= Provided records =
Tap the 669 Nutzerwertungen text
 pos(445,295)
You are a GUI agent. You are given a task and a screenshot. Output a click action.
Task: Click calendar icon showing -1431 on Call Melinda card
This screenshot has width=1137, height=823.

= Given request =
Rewrite the records above, changing every "screenshot" to "image" and leaving everything else as it is.

= Written answer =
Tap the 669 Nutzerwertungen text
 pos(445,295)
You are a GUI agent. You are given a task and a image. Output a click action.
Task: Click calendar icon showing -1431 on Call Melinda card
This image has width=1137, height=823.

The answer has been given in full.